++++ Data supplied ++++

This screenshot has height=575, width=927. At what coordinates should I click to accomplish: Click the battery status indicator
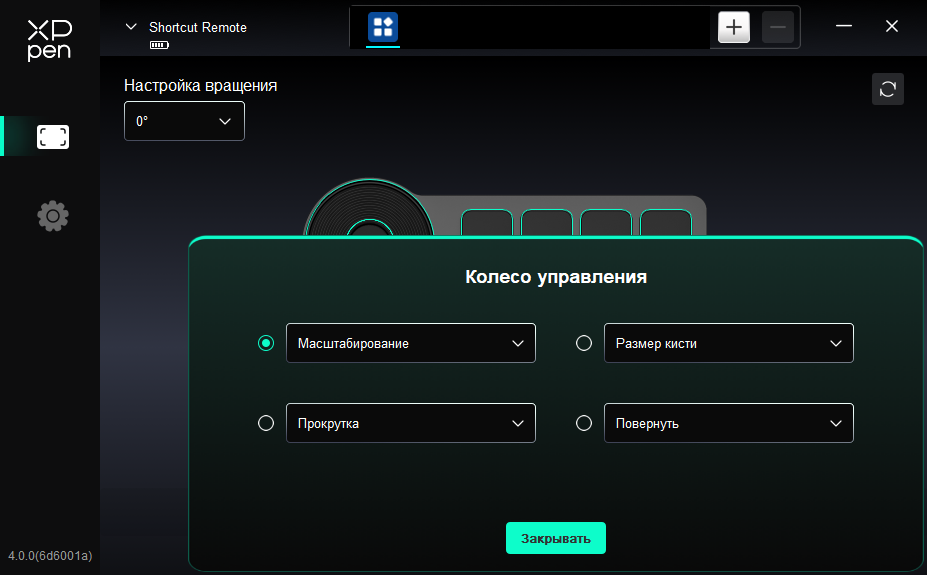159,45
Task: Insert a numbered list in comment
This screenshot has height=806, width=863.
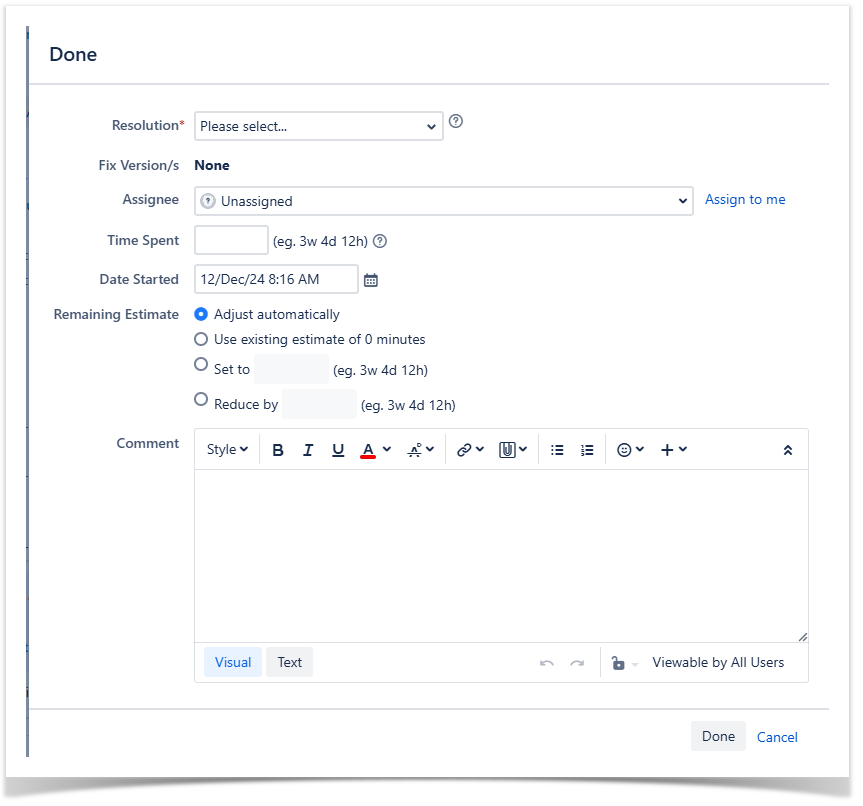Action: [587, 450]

++++

Work request → Copy the data character for character, but drop all pictures from the copy.

Output below →
This screenshot has height=575, width=927. At what coordinates should I click to accomplish: Click the battery status indicator
159,45
Task: Insert a numbered list in comment
This screenshot has height=806, width=863.
Action: [587, 450]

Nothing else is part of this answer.